When Sam Snively took over as Duluth’s mayor in 1921, he had a grand vision for “a combined park and boulevard system” that included: 1) extending and connecting the boulevards from Jay Cooke State Park along the brow of the hill all the way to Lester Park and Brighton Beach; 2) creating parks along the ravines and creek basins; and 3) linking the parks together by the boulevard and building driveways through the parks from the hillside down to the lake. He intended that the parkway would be part of a “great interstate and international highway” leading from the Mississippi Valley through Duluth and along the lakeshore to Canada.

Snively went to work immediately to make his vision a reality. His first project was to carry on the work that one of his predecessors, Mayor Clarence Magney, had started. In 1920 Magney had begun to work on connecting the parkway to the newly created Jay Cooke State Park. He planned to extend the road across the western hillside from Thompson Hill to Beck’s Road and then south along Mission Creek to the St. Louis River and the state park. Magney took the first steps to acquire land for the road, but he resigned as mayor in late 1920 to become a district court judge. (Trevanion Hugo, who served as Duluth’s mayor from 1900 to 1904, finished Magney’s mayoral term before Snively took office.)

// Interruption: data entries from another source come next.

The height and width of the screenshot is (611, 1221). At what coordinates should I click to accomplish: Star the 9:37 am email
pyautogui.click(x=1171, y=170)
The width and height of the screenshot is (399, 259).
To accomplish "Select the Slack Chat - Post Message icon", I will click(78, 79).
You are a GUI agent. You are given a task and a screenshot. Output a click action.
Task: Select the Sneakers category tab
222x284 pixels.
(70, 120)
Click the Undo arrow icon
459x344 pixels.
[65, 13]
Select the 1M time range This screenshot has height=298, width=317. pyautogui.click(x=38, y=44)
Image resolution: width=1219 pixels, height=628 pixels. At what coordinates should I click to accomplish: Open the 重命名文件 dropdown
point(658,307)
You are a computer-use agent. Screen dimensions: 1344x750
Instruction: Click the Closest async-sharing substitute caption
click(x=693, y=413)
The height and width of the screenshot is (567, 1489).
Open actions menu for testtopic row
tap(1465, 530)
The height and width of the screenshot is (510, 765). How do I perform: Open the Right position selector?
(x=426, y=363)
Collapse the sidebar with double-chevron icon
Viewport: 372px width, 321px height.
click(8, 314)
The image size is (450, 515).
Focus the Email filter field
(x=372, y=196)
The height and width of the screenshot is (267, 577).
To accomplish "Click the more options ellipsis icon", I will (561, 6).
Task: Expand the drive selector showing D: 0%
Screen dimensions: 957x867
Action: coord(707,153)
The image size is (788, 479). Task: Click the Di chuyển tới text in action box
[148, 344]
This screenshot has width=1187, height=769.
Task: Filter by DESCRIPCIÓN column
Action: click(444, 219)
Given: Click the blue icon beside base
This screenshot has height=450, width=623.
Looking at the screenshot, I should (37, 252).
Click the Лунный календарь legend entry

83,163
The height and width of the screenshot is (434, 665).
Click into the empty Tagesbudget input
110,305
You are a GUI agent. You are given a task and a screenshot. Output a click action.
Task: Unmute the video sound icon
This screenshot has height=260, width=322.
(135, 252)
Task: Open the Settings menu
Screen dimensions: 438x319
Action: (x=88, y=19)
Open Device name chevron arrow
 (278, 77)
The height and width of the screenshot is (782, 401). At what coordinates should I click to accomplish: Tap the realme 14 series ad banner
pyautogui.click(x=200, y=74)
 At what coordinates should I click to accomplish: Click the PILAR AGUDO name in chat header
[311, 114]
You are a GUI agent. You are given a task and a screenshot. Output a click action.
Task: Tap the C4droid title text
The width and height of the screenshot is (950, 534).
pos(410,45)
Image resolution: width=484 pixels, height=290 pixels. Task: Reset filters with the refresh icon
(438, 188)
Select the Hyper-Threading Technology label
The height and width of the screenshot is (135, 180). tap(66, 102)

In May 1921, Snively completed the purchase of 330 acres surrounding a high rocky outcrop overlooking Morgan Park, Smithville, Gary, and New Duluth. The natural landmark was known as Bardon’s Peak for Superior, Wisconsin, pioneer James Bardon, who once owned the land. Snively named the new park land after Magney in recognition of his contributions to the Duluth park system, and went to work building the road. Bardon’s Peak Boulevard, which Snively opened to traffic in 1925, included an impressive overlook at Bardon’s Peak with dramatic views of Lake Superior and the St. Louis River estuary. The overlook was outlined by a rough stone wall built of the same type of local rock as the picturesque bridge over Stewart Creek. In 1927, on the east side of the Stewart Creek bridge, the city built a memorial to Sam Snively. It consisted of a small reflecting pool surrounded by flagstones; a small stream of water cascaded over a rough stone wall into the reflecting pool.